Coral Springs, FL (January 14, 2019) –Members of the community, still healing from the February 2018 tragedy at Marjory Stoneman Douglas High School, will now have an opportunity to create public art installations to help continue their recovery.“Inspiring Community Healing After Gun Violence: The Power of Art,” a curated series of five public art installations, will launch on January 29, 2019, at 6:30 p.m. at the Coral Springs Museum of Art (2855A Coral Springs Drive, Coral Springs, Florida 33065) with a complimentary meet and greet reception featuring internationally acclaimed artist David Best.
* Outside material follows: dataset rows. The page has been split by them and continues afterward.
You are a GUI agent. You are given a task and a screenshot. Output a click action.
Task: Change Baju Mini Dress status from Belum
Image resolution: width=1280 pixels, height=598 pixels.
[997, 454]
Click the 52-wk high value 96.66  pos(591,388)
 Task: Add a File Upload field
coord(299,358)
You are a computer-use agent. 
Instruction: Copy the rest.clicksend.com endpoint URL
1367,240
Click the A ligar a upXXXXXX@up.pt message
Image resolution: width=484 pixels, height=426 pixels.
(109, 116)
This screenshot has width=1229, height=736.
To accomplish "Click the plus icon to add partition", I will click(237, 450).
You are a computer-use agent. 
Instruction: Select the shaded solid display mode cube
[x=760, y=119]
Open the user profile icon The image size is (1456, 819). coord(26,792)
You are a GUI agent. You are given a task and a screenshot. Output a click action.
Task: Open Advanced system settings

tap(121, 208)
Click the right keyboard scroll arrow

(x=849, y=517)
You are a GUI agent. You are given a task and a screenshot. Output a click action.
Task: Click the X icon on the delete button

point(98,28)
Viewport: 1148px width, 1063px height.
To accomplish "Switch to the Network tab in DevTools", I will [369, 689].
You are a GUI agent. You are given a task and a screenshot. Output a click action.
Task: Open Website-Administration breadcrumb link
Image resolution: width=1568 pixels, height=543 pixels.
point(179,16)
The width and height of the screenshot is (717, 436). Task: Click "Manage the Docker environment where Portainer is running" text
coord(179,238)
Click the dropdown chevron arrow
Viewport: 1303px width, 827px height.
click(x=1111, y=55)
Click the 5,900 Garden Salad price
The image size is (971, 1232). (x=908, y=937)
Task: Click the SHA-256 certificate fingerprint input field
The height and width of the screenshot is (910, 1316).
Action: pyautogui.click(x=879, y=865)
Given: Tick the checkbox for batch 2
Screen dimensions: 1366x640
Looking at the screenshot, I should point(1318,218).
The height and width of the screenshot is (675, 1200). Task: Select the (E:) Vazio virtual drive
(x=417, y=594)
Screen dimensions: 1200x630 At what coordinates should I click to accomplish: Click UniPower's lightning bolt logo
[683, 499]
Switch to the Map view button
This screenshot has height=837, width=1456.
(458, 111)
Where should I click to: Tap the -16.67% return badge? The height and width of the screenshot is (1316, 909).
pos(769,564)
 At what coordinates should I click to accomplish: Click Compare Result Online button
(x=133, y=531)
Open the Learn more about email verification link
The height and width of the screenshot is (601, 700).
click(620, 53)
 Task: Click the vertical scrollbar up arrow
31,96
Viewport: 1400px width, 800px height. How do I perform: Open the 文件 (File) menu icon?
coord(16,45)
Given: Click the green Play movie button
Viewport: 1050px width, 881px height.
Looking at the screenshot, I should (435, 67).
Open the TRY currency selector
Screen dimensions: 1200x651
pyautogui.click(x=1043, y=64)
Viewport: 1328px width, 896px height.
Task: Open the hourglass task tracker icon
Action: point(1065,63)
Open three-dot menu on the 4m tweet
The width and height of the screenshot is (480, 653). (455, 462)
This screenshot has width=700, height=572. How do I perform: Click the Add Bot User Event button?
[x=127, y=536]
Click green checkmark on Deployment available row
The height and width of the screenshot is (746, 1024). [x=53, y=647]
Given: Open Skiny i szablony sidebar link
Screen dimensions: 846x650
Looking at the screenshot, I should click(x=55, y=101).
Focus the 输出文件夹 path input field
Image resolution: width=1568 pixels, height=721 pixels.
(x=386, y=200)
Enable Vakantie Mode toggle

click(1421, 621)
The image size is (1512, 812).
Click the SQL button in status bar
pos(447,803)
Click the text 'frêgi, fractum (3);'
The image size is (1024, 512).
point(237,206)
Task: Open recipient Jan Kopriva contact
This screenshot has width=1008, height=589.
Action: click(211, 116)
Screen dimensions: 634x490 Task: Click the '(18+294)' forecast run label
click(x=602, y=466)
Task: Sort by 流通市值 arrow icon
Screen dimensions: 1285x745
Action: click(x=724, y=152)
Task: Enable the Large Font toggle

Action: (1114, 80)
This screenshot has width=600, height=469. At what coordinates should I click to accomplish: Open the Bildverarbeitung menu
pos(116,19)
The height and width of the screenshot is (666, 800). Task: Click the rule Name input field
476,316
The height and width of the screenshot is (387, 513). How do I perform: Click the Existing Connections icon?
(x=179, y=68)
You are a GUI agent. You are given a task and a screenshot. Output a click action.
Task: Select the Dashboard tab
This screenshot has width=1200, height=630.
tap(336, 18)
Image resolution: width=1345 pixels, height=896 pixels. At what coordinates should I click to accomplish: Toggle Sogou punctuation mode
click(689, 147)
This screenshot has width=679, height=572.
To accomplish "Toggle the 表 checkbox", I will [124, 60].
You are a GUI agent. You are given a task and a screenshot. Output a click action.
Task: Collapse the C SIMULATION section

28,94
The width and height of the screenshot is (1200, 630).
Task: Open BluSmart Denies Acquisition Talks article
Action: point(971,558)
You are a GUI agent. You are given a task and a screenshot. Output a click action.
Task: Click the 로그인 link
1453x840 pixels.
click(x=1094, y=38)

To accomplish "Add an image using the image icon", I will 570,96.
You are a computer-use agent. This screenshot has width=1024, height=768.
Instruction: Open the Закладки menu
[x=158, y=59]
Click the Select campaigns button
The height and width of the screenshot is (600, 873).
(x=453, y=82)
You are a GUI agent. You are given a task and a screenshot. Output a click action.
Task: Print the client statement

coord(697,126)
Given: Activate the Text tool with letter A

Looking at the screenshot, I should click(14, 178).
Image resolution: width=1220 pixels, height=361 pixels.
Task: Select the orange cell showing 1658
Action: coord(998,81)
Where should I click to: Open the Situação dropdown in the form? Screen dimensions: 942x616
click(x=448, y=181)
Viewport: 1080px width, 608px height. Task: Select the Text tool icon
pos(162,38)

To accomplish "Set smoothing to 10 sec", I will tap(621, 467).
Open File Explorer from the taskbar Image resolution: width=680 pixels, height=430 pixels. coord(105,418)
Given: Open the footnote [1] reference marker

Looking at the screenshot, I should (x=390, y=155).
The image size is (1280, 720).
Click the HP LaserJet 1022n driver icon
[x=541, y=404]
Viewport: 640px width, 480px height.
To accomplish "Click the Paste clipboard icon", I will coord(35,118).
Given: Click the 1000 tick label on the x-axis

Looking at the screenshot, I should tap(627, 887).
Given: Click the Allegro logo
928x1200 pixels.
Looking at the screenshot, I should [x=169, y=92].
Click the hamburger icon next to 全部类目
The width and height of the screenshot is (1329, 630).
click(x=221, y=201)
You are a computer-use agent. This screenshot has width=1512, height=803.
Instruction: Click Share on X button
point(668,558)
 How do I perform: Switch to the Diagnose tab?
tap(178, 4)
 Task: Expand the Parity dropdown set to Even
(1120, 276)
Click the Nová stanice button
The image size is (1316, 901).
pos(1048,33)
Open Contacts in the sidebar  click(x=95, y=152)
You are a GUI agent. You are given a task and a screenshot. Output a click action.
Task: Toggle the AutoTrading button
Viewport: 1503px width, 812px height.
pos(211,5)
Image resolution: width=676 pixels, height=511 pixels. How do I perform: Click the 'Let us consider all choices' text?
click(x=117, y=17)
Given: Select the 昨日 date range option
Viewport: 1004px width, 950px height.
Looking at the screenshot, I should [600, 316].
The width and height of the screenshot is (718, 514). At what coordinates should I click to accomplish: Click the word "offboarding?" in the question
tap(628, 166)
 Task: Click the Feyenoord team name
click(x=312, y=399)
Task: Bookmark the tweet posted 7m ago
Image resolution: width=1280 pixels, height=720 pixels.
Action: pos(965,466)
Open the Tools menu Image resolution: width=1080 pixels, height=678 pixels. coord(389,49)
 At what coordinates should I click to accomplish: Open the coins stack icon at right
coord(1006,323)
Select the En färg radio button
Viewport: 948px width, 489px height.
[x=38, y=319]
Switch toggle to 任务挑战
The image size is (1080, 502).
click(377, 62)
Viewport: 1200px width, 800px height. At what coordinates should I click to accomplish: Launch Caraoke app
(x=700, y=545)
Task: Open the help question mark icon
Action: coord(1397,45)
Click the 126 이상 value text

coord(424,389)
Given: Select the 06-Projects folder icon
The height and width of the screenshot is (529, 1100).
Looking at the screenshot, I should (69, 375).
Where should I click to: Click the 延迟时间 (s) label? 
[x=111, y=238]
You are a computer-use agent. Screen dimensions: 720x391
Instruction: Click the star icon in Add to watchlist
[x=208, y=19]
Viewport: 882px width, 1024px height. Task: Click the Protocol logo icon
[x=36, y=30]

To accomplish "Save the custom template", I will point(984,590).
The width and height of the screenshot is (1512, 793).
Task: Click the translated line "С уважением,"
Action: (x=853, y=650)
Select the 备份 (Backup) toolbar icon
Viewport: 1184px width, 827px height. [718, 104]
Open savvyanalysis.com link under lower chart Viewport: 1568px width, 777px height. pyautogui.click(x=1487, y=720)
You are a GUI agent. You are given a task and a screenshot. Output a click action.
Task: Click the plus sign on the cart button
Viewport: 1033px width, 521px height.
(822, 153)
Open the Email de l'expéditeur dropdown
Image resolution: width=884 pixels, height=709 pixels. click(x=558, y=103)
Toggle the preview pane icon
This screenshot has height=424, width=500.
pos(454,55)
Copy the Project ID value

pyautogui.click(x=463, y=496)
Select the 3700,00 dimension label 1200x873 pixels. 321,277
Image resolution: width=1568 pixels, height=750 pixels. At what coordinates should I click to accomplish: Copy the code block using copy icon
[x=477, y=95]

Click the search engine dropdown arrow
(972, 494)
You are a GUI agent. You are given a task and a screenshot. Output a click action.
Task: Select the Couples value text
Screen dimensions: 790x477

Best, who boasts an inclusive artistic style, will work with the community to design and build a 40’ elaborate temple – the first of the five installations. The temple will have no defined religious meaning but will be a space for healing where people are free to express and reflect upon love, grief, joy, sorrow and remembrance. Construction will begin the week of January 28, 2019 with a core team of 10-crew members and community volunteers. An announcement, regarding how community members can volunteer, will be made at the meet and greet reception.
“Our community is encouraged to participate in this extraordinary creative process,” said Julia Andrews, Executive Director of the Coral Springs Museum of Art. “It will serve to reduce feelings of stress and help to build lasting community bonds.”
In addition to Best, four artists were selected to create public art installations with the help of community volunteers as part of the “The Power of Art” project: Kate Gilmore, Carl Juste, Steven and William Ladd, and R&R Studios, steered by Rosario Marquardt and Roberto Behar.
Inspired by the Coral Springs Museum of Art’s Healing with Art program, the City of Coral Springs, in partnership with the City of Parkland, was awarded support from Bloomberg Philanthropies’ 2018 Public Art Challenge in November 2018. The healing program began as an immediate response to the shooting and is led by licensed art therapists in tandem with Museum personnel. Weekly sessions of specific art-making techniques that help with emotional well-being, in the peaceful setting of the Museum’s gallery, serve students (Tuesdays from 3 p.m. to 5 p.m.) and educators (Thursdays 5 p.m. to 6 p.m.).